確かに日暮れ時だが、まだ陽の光は残っている。
そして平民でレベル20越えはそうそういないらしいな。小さい子供がたった1日でそんな強くなっていいのだろうか?
まあ、RPGのゲームシステムみたいな世界だからまあ、いいか。
俺は考えるのをやめた。異世界とかよくわからないしな。
「それじゃあ、また明日宜しくお願いします。お、お兄さん」
ミユキが恥ずかしそうにそう言って、駆け足で家に帰っていく。
とりあえず、宿の部屋に戻り、カミラと合流して夕食をとる。朝に換金した、昨夜の魔物狩りの魔法石代も渡しておく。

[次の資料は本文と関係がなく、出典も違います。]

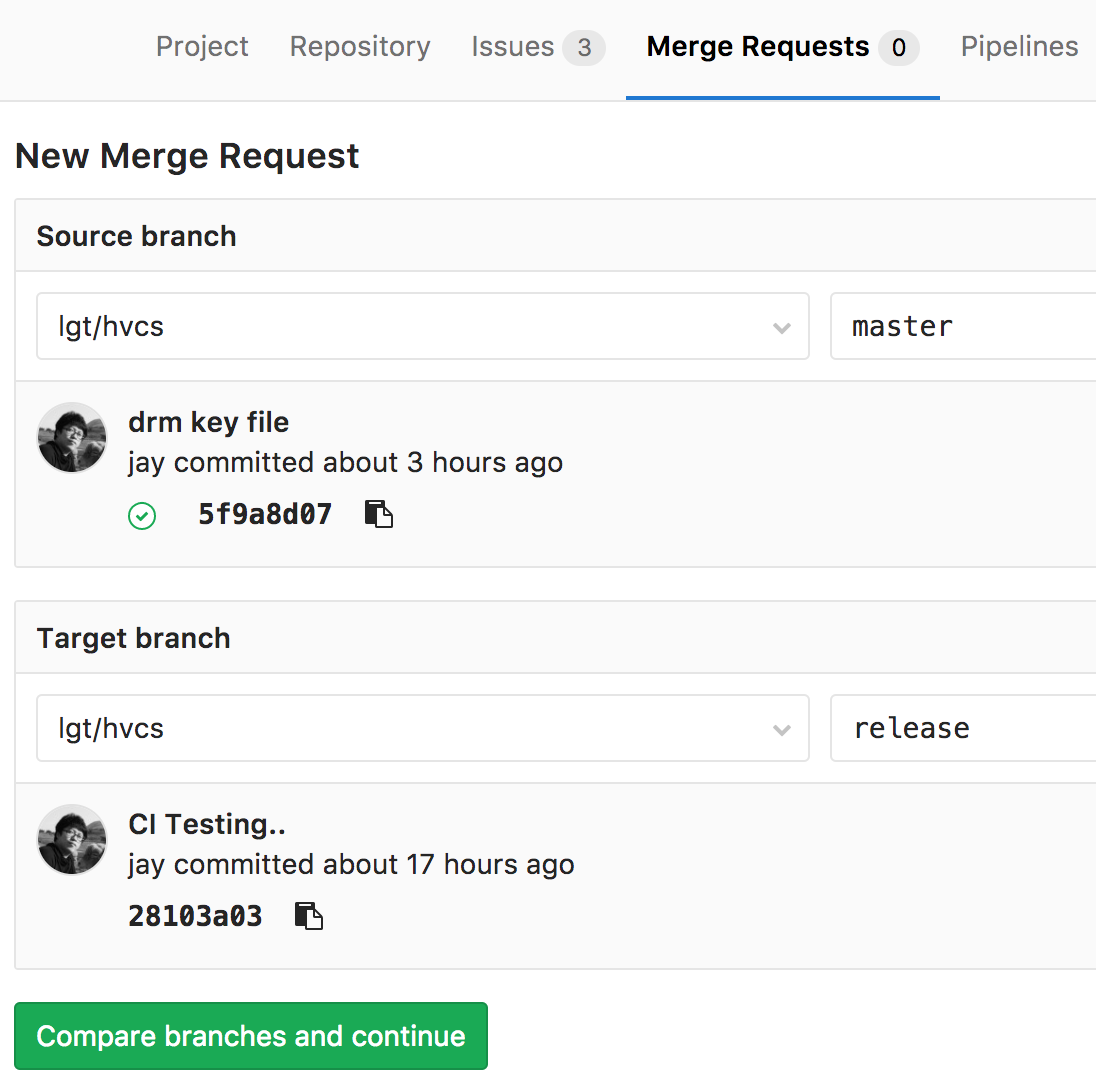The width and height of the screenshot is (1096, 1084).
Task: Open commit hash 28103a03 link
Action: [x=195, y=916]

そして、3人で夕食を食べながら、明日の予定を決める。
「雪豹族の双子、今日の魔物狩りでレベル32になったから、明日さっそくダンジョンまでの道のりを挑戦してみるぞ」
俺は何も知らないカミラにそう伝える。
「へえ~、結構早かったんだね。明日か明後日ぐらいまでかかるかな?って予想していたんだけど」
カミラがそう感想を漏らす。
「ああ、西の森にいい感じにミディアムラットが沸いてくれたからな」
俺は言葉少なくそう答える。
「ミディアムラットかぁ、レベル15の女の子達に結構無理させたね」
カミラがそう言って笑う。
「もちろん最初からじゃないぞ。最初はスライムやスモールラット、レッサーウルフである程度レベルが上がったからミディアムラットと戦ってみた。ちゃんと正しい順序は踏んでいる」
俺はそう弁明する。
というか、本当にいい順番で魔物が出てきてくれたおかげで予想以上に早くレベルが上げられた。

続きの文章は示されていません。